C'est que nous sommes habitués à ce que le film dure 110 minutes, avec un climax à la fin des deux tiers et une résolution dans le sang et l'honneur. On avait eu Caucescu, misérablement fusillé avec sa meuf au pied du mur, dans leur manteaux de fourrure souillés par un procès expéditif. On a eu Saddam Hussein déterré comme un rat dans une cave humide, puis pendu rapidos sous l'objectif d'un vidéaste amateur. On a eu Ben Ladden, le mâitre, resté planqué dix ans dans une villa à quelques mètres de l'armée Pakistanaise, à jouer à la Nintendo et à regarder ses exploits sur CNN, finalement criblé de balles et jeté aux mérous. Et maintenant le chef des demeurés, le dictateur paranoïaque, introuvable.
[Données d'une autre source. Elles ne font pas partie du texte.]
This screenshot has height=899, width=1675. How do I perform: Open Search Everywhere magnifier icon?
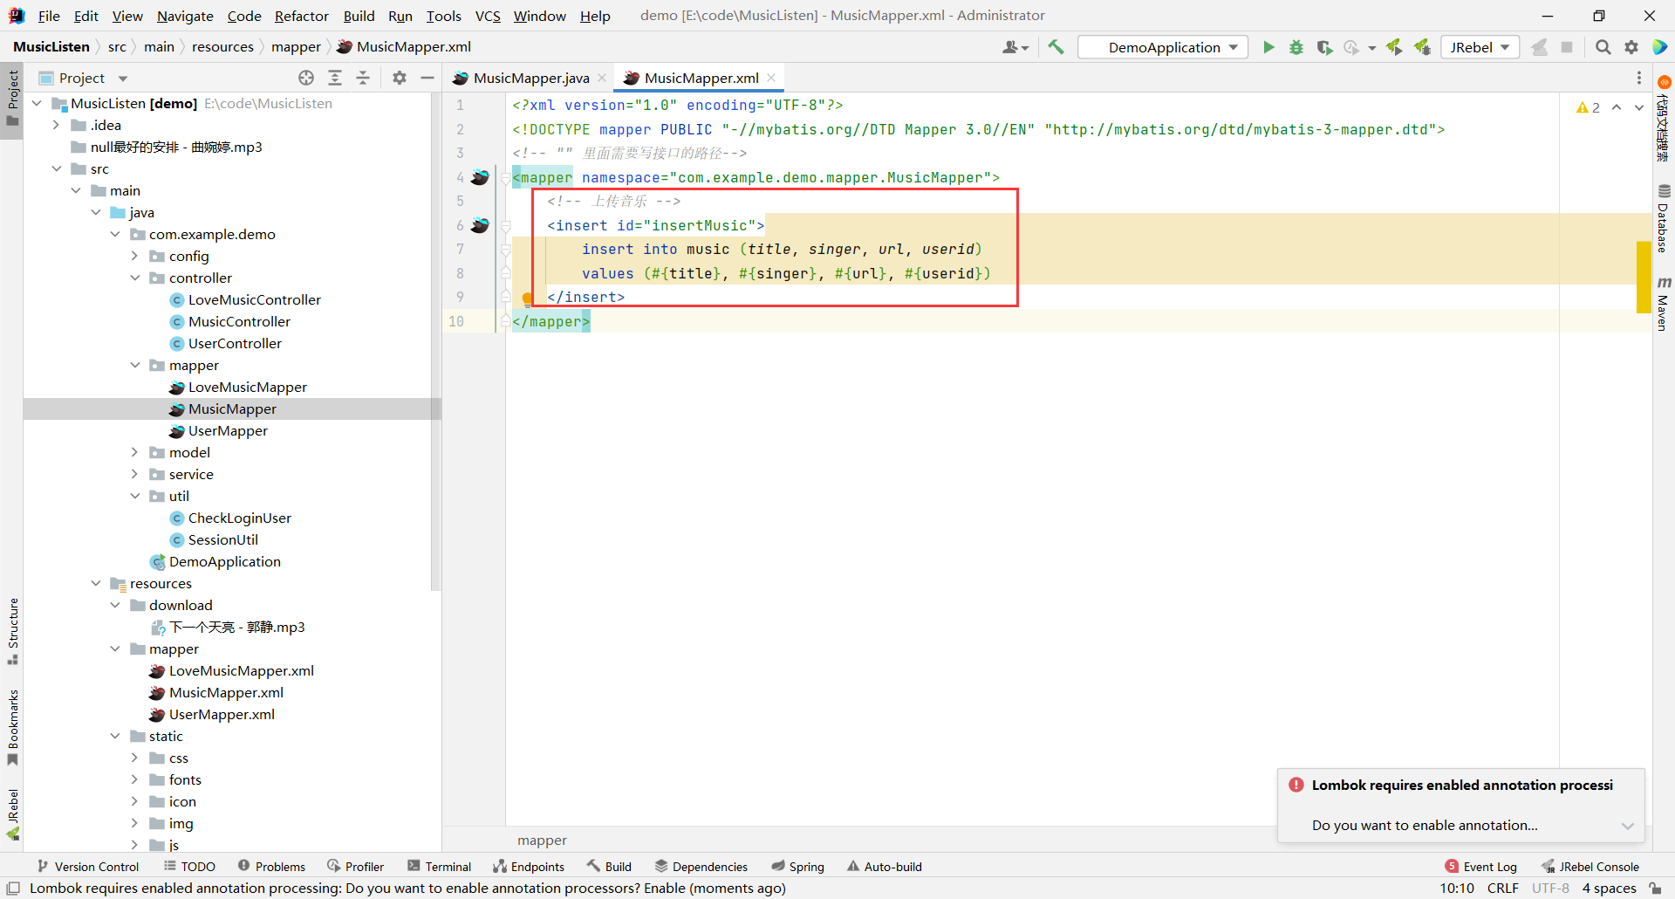tap(1603, 47)
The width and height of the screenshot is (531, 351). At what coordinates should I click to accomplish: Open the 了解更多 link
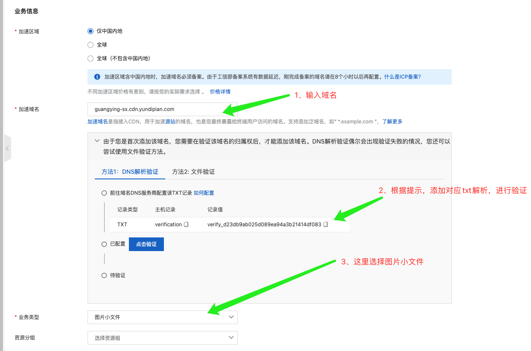(x=392, y=122)
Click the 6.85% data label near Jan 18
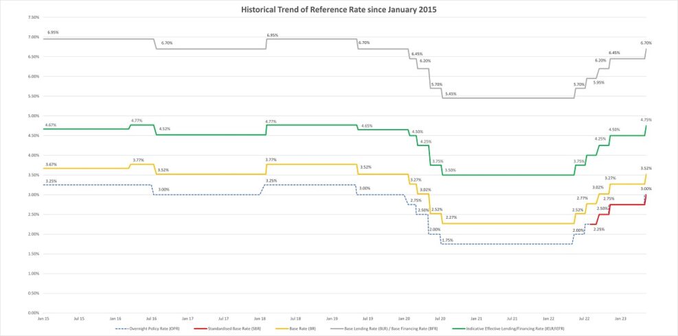This screenshot has height=336, width=678. coord(272,34)
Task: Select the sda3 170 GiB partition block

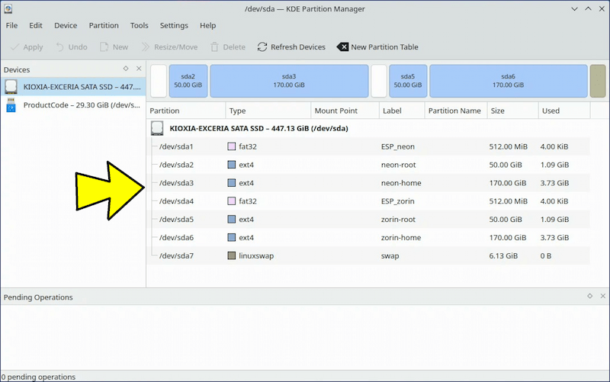Action: [288, 81]
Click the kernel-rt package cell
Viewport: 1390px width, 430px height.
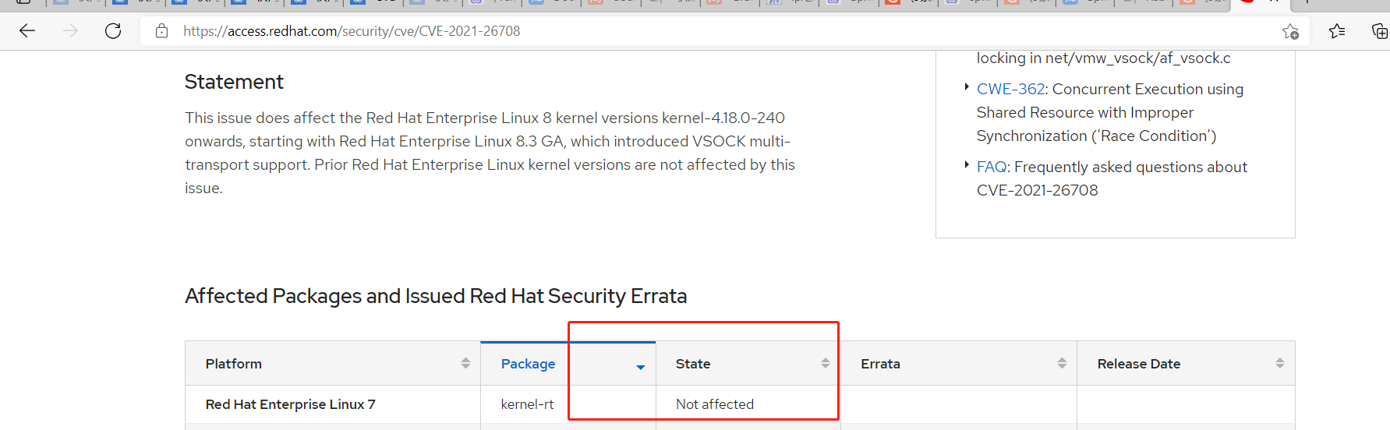(527, 404)
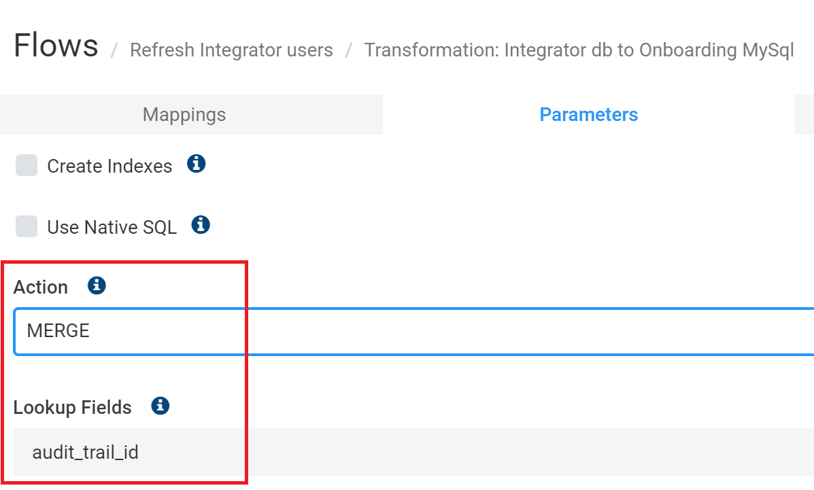Go back to Flows in breadcrumb
The width and height of the screenshot is (814, 490).
click(56, 45)
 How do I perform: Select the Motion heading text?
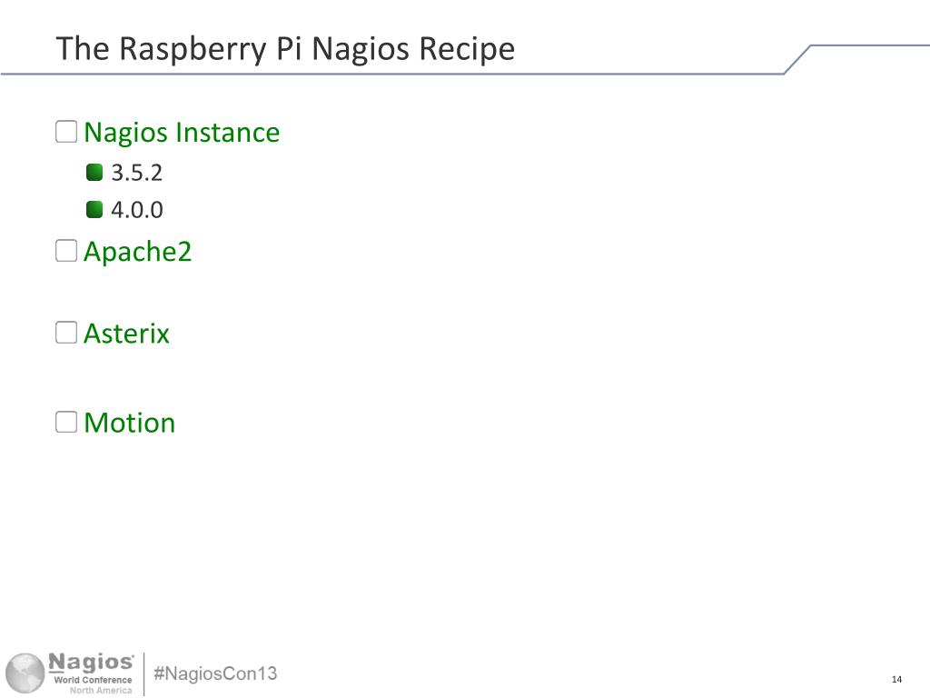pos(129,423)
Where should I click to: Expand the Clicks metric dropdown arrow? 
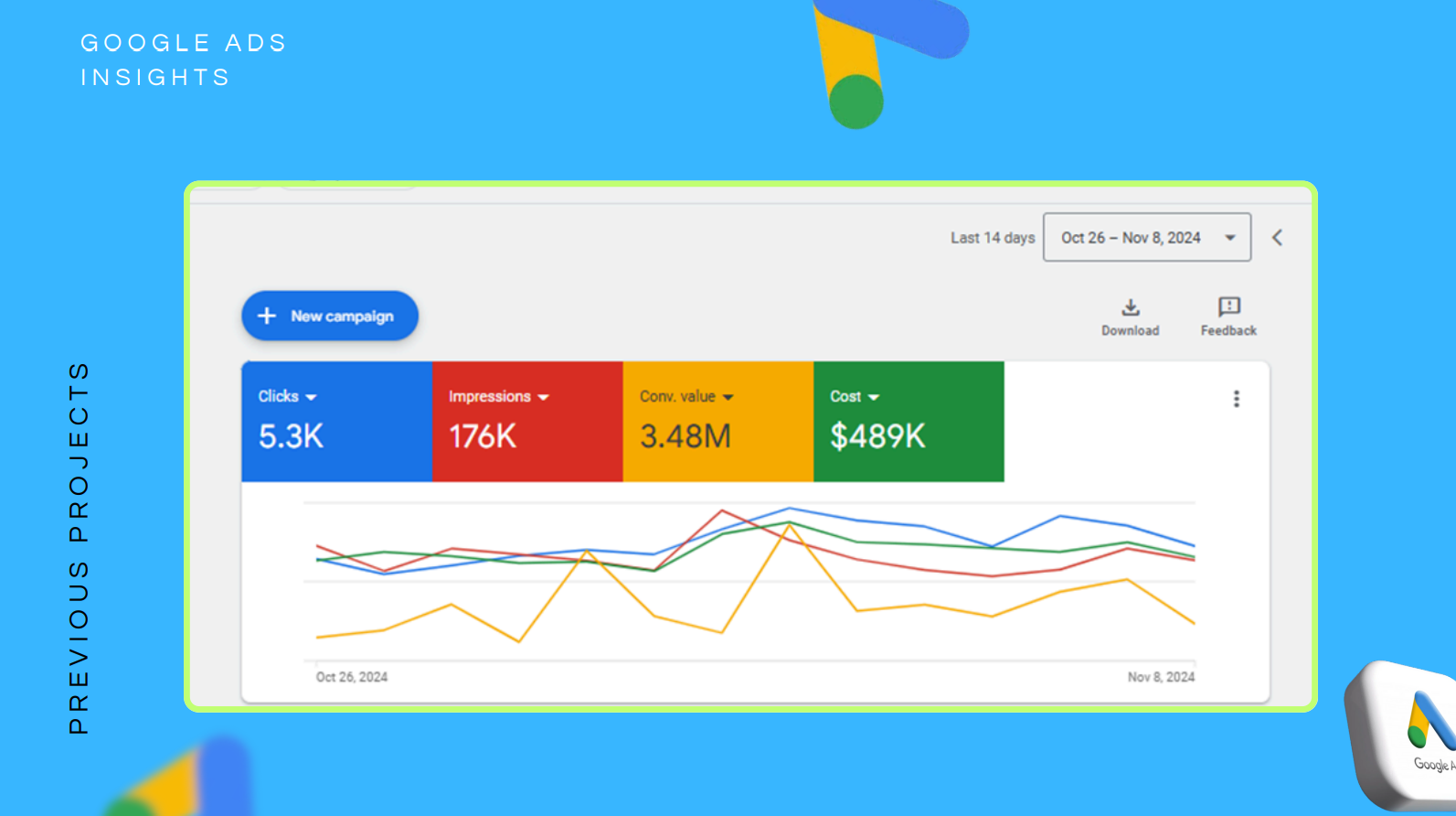click(x=311, y=397)
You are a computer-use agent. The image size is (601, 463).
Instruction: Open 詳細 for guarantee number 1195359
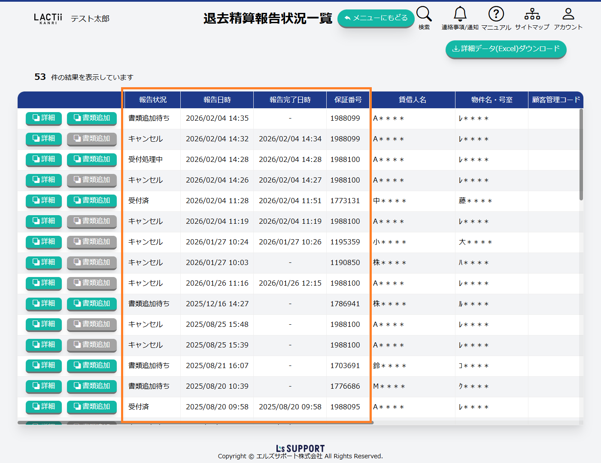pyautogui.click(x=44, y=242)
Je serais à la place des rebelles, je serais vert. Le régime, les bâtiments, les armes, les villas, les cousins, tout ça c'est bien joli, mais il manque un truc. Et je voudrais pas être pessimiste, mais en ayant observé le personnage (et lu son "Livre vert", un régal je vous le conseille), j'ai du mal à penser qu'il n'ai pas prévu un plan B, F H voire L, pour s'en tirer, sans parler de ses plans Q. Le système de la terreur instauré par cette famille de débiles mentaux est fondé sur la paranoïa, le contrôle et l'anticipation. Il me semble qu'à sa place, avec ses milliards, et compte tenu de sa moralité, j'aurais creusé un tunnel réel ou virtuel me conduisant directement sur une plage de sable fin, chirurgie esthétique à la clé, avec des nouvelles fringues plus "stylées" et une Porsche des années 60 pour bien profiter de ma retraite d'enfoiré. Je ne crois pas à sa bande radio diffusée ce matin, disant qu'il ne se rendra jamais et qu'il faut défendre Tripoli. Il prétend "s'être baladé incognito dans Tripoli", hahaha, quel farceur, mais oui. Le type n'a jamais fait quatre mètres sans douze garde du corps et huit voitures blindées, et le jour où il y a le plus de mecs décidés à le décapiter au mètre carré, il met les lunettes de Groucho Marx et va se poiler en criant "à mort le tyran" au milieu des rebelles, au risque de se prendre une bastos dans le buffet, payée par lui en plus. Tout à fait. Je sens bien le truc. En vérité JE SAIS et vous livre mes supputations : il est actuellement dans un hamam avec des putes Ukrainiennes en train de rédiger le petit livre rose à l'usage des gogos qui vont lui piquer son pétrole mais il s'en fout parce qu'il a de quoi vivre jusqu'en 3050 sans bouger son petit doigt de cafard veule et sanguinaire.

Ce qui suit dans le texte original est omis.